Texte à lire ::
Essai photographique


Dans les années 1930, les principaux magazines grand format tels que Life (fondé en 1936) et Look (fondé en 1937) ont encouragé les essais photographiques. Même les magazines dont l'intérêt pour la photographie avait été purement superficiel ont commencé à inclure des essais photographiques. Le photo-essai propose un récit photographique approfondi, généralement axé sur des questions de société. Les essais photographiques de Walker Evans ont été régulièrement publiés dans Fortune entre 1934 et 1965, et en 1945, il est devenu rédacteur en chef de la photographie pour le magazine, tout en assumant les tâches supplémentaires de mise en page et de rédaction. Combinant puissamment la photographie et l'histoire écrite, les essais photographiques d'Evans sont devenus des exemples d'un genre qui restera populaire auprès du public jusque dans les années 1950.

Consigne 1 :: Pouvez-vous citer mot pour mot le passage du texte sur l'essai photographique qui va de « Essai photographique » jusqu'à « les années 1950. » ?
Consigne 2 :: Pouvez-vous prolonger le texte sur l'essai photographique en reprenant juste après sa dernière phrase ?
La liste n'a aucun rôle dans ce travail.

Bloc de données ::
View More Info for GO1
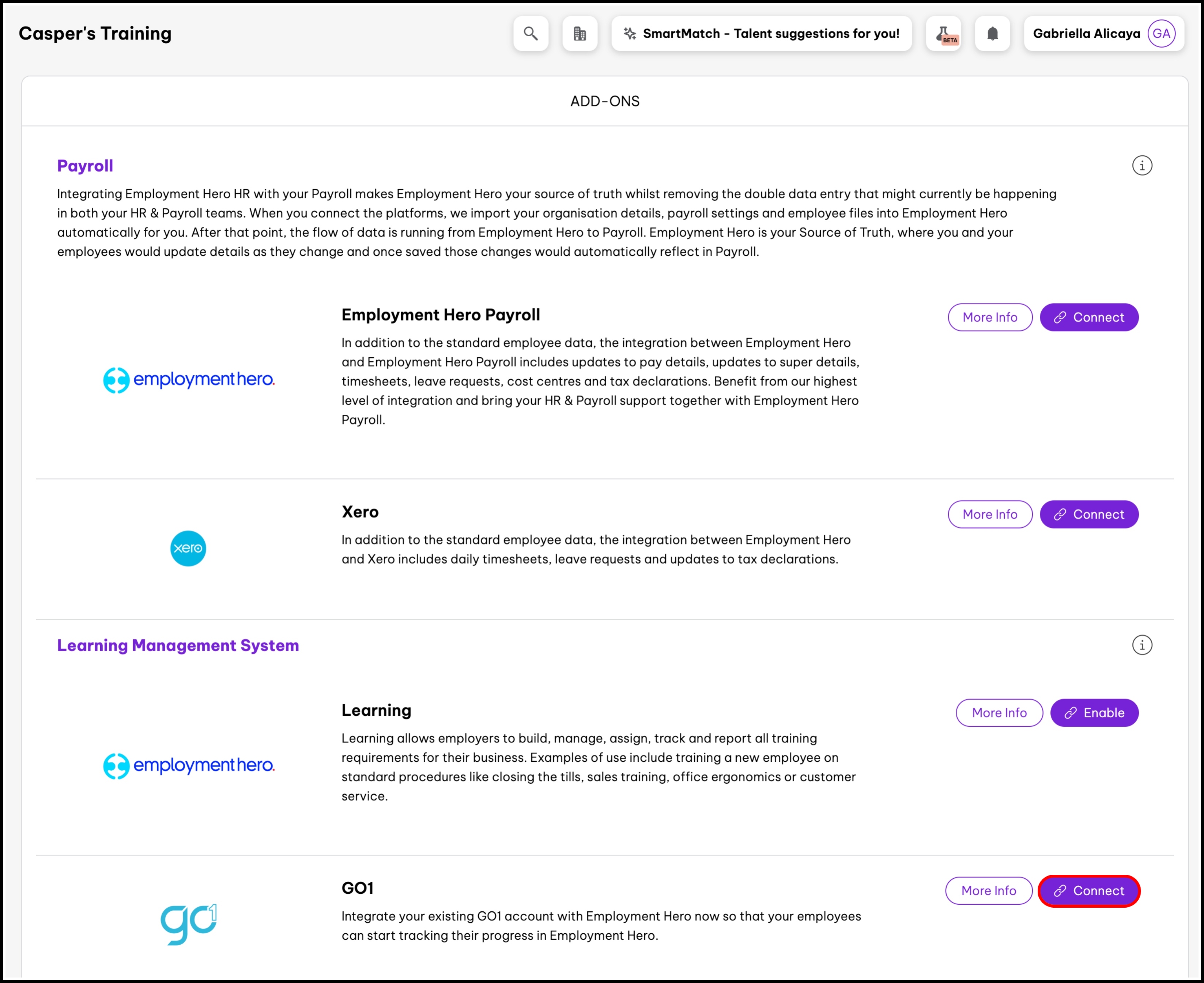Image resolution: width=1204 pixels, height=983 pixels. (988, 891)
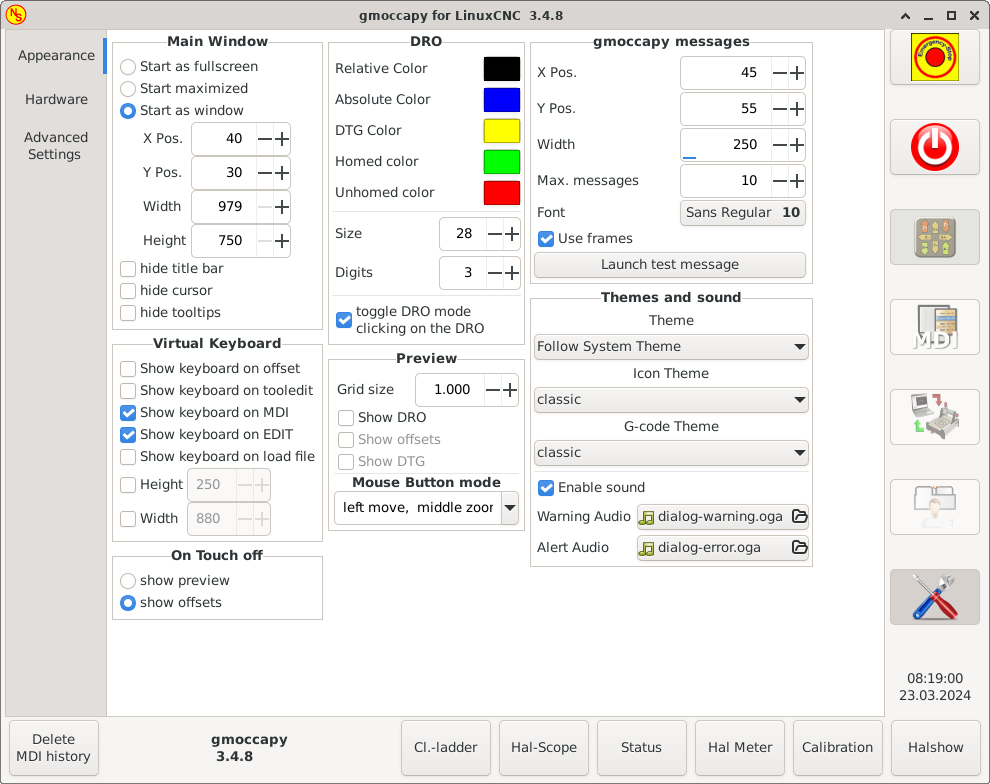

Résultat final 1 ::
Essai photographique


Dans les années 1930, les principaux magazines grand format tels que Life (fondé en 1936) et Look (fondé en 1937) ont encouragé les essais photographiques. Même les magazines dont l'intérêt pour la photographie avait été purement superficiel ont commencé à inclure des essais photographiques. Le photo-essai propose un récit photographique approfondi, généralement axé sur des questions de société. Les essais photographiques de Walker Evans ont été régulièrement publiés dans Fortune entre 1934 et 1965, et en 1945, il est devenu rédacteur en chef de la photographie pour le magazine, tout en assumant les tâches supplémentaires de mise en page et de rédaction. Combinant puissamment la photographie et l'histoire écrite, les essais photographiques d'Evans sont devenus des exemples d'un genre qui restera populaire auprès du public jusque dans les années 1950.

Résultat final 2 ::
Cependant, après la Seconde Guerre mondiale, de nombreux photographes documentaires, dont Robert Frank, William Klein, Diane Arbus, W. Eugene Smith et Mary Ellen Mark, commencent à se rebeller contre les limites des essais photographiques et le format des magazines illustrés. À la suite d'un différend concernant la publication de ses photographies, Smith a quitté Life et s'est tourné vers le documentaire avec ses images de Minamata à la fin des années 1960, qui décrivaient les habitants de ce village de pêcheurs japonais gravement touchés par l'empoisonnement au mercure. Dans les années 1970, en raison notamment de l'essor de la télévision en tant que média documentaire, un certain nombre de magazines importants ont cessé de paraître et les photographes documentaires se sont tournés vers la publication de livres ou les expositions en galerie. En effet, à la fin de la décennie, les galeries d'art exposaient régulièrement des photographies documentaires, qui étaient généralement présentées sous forme d'essais photographiques, aux côtés d'œuvres d'art.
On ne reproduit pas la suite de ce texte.